И я приплелся сюда, чтобы соблазнить служительницу этого храма. Она была созданием почившего кумира. Теперь она служила его культу. В самом расширительном смысле: весталка издавала глянцевый журнал-катехизис непорочного порока, библию безгрешного греха, завет возлюбления ближнего, как чужого! Поваренная книга Людоеда и его жены, где главное лакомство – Красные Шапочки под майонезом и дамские Мальчики-Спальчики в кляре!
В ее речи постоянно слышалось: «О! Мне так легко здесь работать – намоленное место! Обязательно пойду завтра и помолюсь за него!»
«Помолись за мою потенцию лучше!» – подмывало меня брякнуть, но я молчал.
Братки строят церкви в наивной вере, что будут прощены за отнюдь не праведные жизни, их хозяева дают на церковь, потому что ни во что не верят, а без «крыши» работать неуютно.
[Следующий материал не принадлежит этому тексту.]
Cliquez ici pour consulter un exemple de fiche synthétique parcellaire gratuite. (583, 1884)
Тем более, что и власть «подписалась на Бога»!
Сейчас я сижу в этом храме, построенном на деньги равнодушных, освященном эстрадниками-святошами, рядом с алтарем, посвященном комику. В центре зала в пол впечатан искусственный водоем. В него спускается с потолка слоновая нога-колонна, по ней вниз, в капище струится вода.
Хочешь-не хочешь, как во всяком храме, здесь тоже надо «верить», или хотя бы соблюдать приличия – не произносить имени покойного идола.
Особенность здешнего храма – все его святые апостолы живы! И его Августин, его Фома, его Феофан, его Серафим и его Фекла… Их всех вы могли видеть вчера в санпропускнике у Андрея Максимова. Это – удобно.